Gage Skidmore/Creative Commons
Gage Skidmore/Creative Commons

The process of canvassing the votes is primarily symbolic but could open the door for a challenge from the Trump Campaign.

Arizona election officials gathered Monday morning to certify the results of the 2020 election. 

With the official canvass of the Nov. 3 general election in the books, the state’s 11 Electoral College votes go to Democratic President-elect Joe Biden. It also marks the legalization of recreational marijuana, the passing of a proposition focused on improving funding for education, and the election of Democratic Sen.-elect Mark Kelly. The ceremonial signing also cemented multiple federal, statewide, legislative, and other races across the state. 

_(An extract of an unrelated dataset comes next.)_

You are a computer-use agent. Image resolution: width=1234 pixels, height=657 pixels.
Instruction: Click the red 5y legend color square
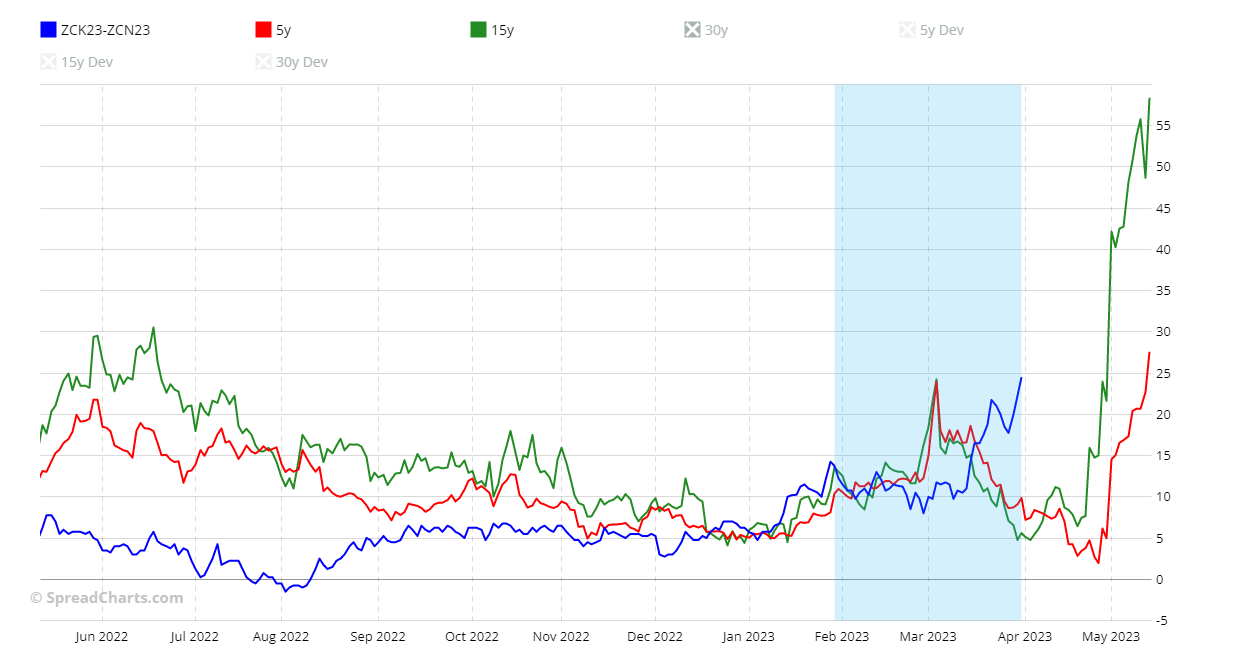tap(263, 30)
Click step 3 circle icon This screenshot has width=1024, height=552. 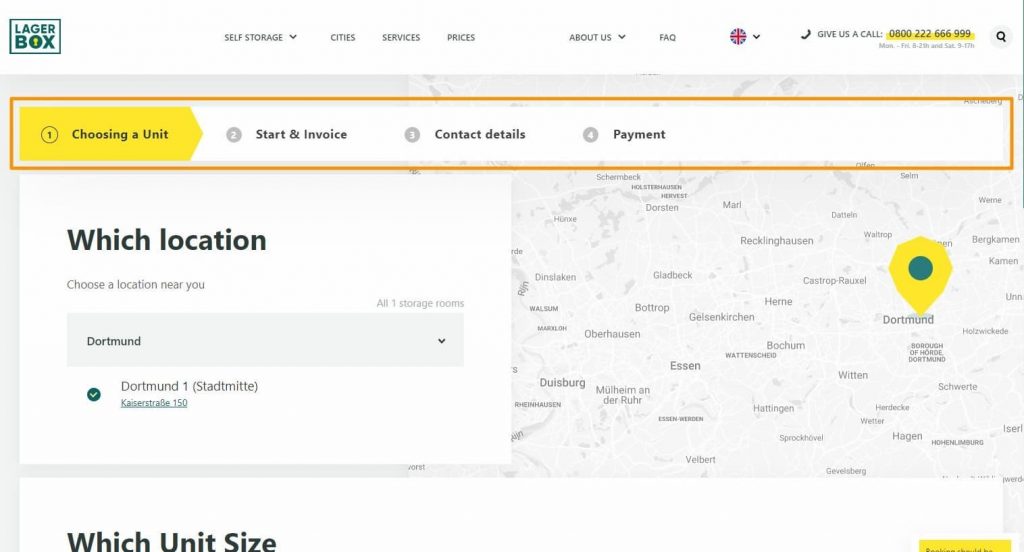point(412,135)
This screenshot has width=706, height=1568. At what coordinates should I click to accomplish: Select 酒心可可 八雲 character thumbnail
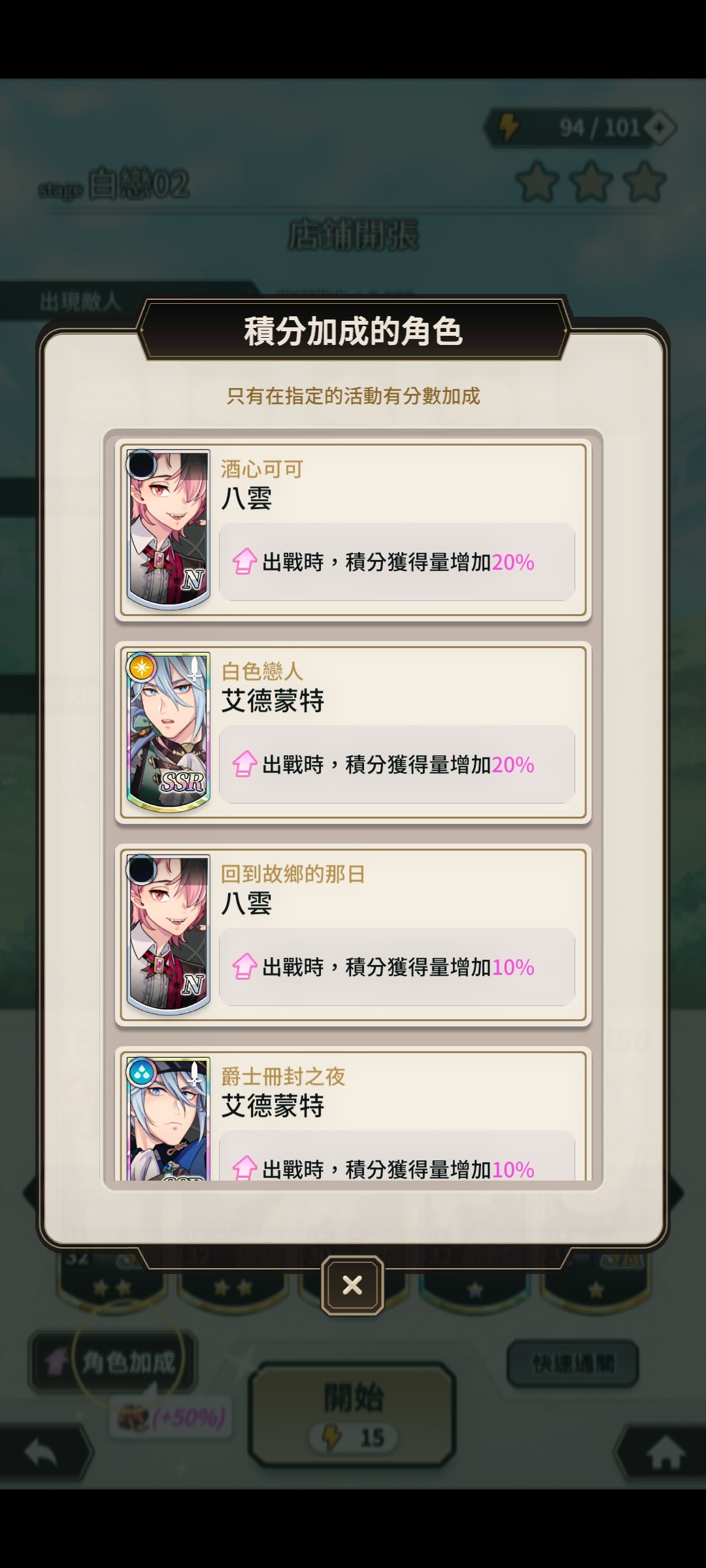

Kelly will be sworn-in on Wednesday—a full month before the rest of the Senate—as he takes the seat of former Republican Sen. Martha McSally, who was appointed to fill the vacancy left by the late US Sen. John Mccain. He’ll serve the remaining two years of McCain’s six-year term and will be up for election in 2022.

“That [the signed results] will be hand-delivered to the Secretary of the United States Senate so that Arizona’s newest senator can be sworn into office as swiftly as possible,” Gov. Doug Ducey said. 

Arizona Secretary of State Katie Hobbs is responsible for certifying the results, which is mostly a symbolic process. Ducey, State Supreme Court Chief Justice Robert Brutinel, and Attorney General Mark Brnovich served as witnesses.

While the process itself is relatively inconsequential, it now opens the door to a five-day period where anyone can contest the election results. This is especially notable in an election marked by  President Donald Trump and members of the Republican Party’s repeated insistence—without evidence—that the election was wrought with fraud. 

Just a few miles away, multiple state Republicans held a legislative hearing at the Hyatt Regency hotel in downtown Phoenix to decry the results of the elections. However, they did not provide any evidence of their claims. 

“Every Arizona voter has my thanks, and should know that they can stand proud that this election was conducted with transparency accuracy and fairness in accordance with Arizona’s laws and elections procedures, despite numerous unfounded claims to the contrary,” Hobbs said during the brief canvass. 

With the certification done, the next step will be on Dec. 14 when the presidential electors for each state and the District of Columbia gather to formally cast their vote.